We started off on Saturday morning picking tomatoes and then picking through (and cleaning) a pick-up load of apples, which we ran through our apple press.  It was a beautiful morning, not too hot and windy enough to keep flies away (had a lot of bees buzzing around us though).  We ended up with  about 40 gallons of apple cider. 

While the cider was being made, Rachel - and Toben -  worked on cleaning the tomatoes for the first batch of sauce for the weekend.

Jens and Grace stopped by and brought along half a bucket (5 gallon sized) of assorted hot peppers from their garden and a 50 pound bag of onions from Sams Club.  In the afternoon, Duff came up with his first batch of original salsa - which we called "Duff's Smokin Salsa" (it contained chipotle and ancho peppers and we roasted the onions before adding them).  Today (Sunday) we canned some of the cider,canned some peaches, started a batch of apple wine, made another batch of salsa (this one was a milder variety), made apple sauce and nectarine sauce (some we mixed 50:50), and canned all of this, and cooked enough tomatoes for another batch of sauce.

We used the burners on our kitchen stove, the side burner on the gas grill and the turkey fryer outside, as we just ran out of space in the kitchen during all this processing.  In the middle of all this, we all went to Chambersburg to watch Lars and the Big Spring Midget Football varsity team win their first game of the season.  Go Bulldogs!

Here is what we ended up with by Sunday night:
  • 20 gallons of apple wine (30 pounds of sugar added)
  • 38 quarts of canned apple cider
  • 10 gallons of cider in gallon jugs in refrigerator
  • 18 half pints of "Smokin Salsa"
  • 15 half pints of "Mild Salsa"
  • 20 quarts of Spaghetti Sauce
  • 31 pints of apple/nectarine sauce
  • 6 quarts of plain apple sauce
  • 7 quarts of peaches

Wednesday, September 1, 2010

Zesty Salsa Batch #1 Recipe

Here is our first version of the "Zesty Salsa" - which makes about 14 pints:
  1. 20 cups skinned, chopped tomatoes (we left seeds in, but may want to seed them)
  2. 10 cups seeded and chopped sweet bell peppers (we used red and green ones)
  3. 10 cups chopped sweet onions
  4. 4 cups chopped jalapeno peppers
  5. 9 cloves garlic - minced
  6. 4 Tablespoons dried cilantro
  7. 6 Tablespoons salt
  8. 2.5 cups cider vinegar
  9. optional teaspoon or so hot pepper sauce (we did not use any for this batch)

Combine all ingredients in a large sauce pot and bring to a boil. Simmer for 10 minutes, then fill hot salsa into pint jars - adjust lids and process in boiling water bath for 15 minutes.

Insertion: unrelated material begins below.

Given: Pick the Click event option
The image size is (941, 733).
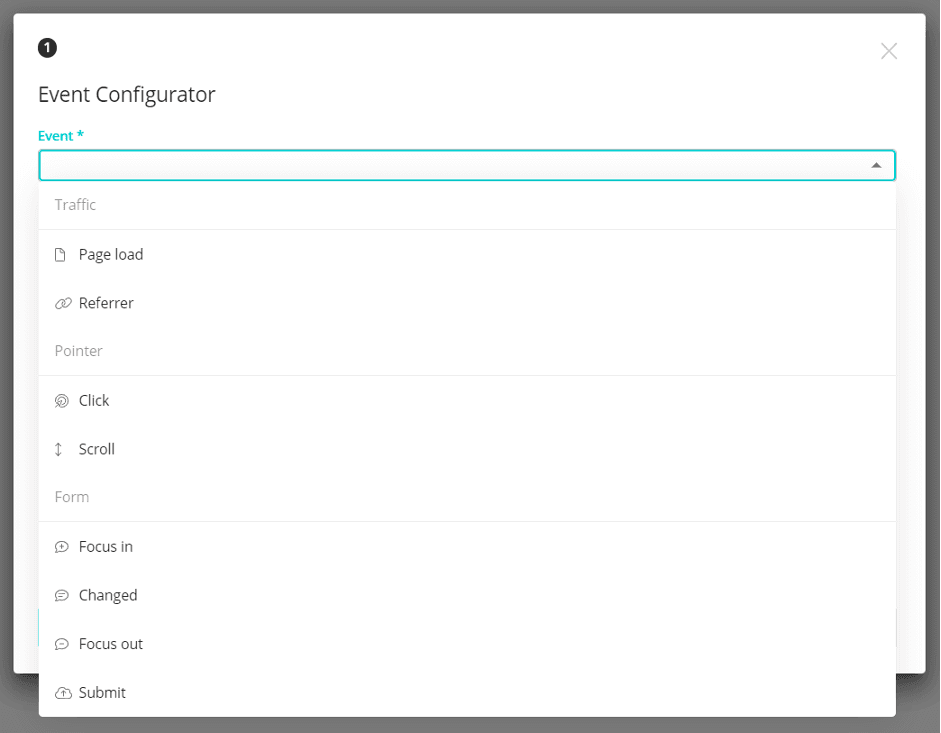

Our cup measures were generous - and this batch made 14 pints. The salsa is bursting with flavor - not very hot, but slightly tart from the vinegar, may want to add some sugar to the next batch to reduce the tartness somewhat. This is the kind of salsa that you would add to melted cheese, or to mashed avocados for a dip (avocado, sour cream and salsa) or add to your chili.

Monday, August 30, 2010

More Corn, tomatoes and soup

For the last two weekends we have been working on harvesting, freezing and canning the rest of the corn. By the end of Sunday (August 29) we had frozen over 200 quarts of sweet corn - lost track of counting somewhere along the line. Had several friends stop by and pick corn for their own use plus we made 5 gallons of chicken corn soup, which we canned.

Jeff helped a friend butcher a beef - and came home with one of the hind quarters. He cut a lot of it into cubes for stew, had some ground into hamburg and used the bones and left over meat to make about 5 gallons of vegetable beef soup. Froze all the meat and canned the soup.

Continued working on tomatoes at the same time - made more spaghetti sauce, canned 12 quarts of plain tomato juice and made a batch (20 pints) of black bean-corn-tomato salsa. No end in sight yet for the tomato harvest - currently have two 5 gallon buckets of roma tomatoes in the refrigerator, ready to be processed.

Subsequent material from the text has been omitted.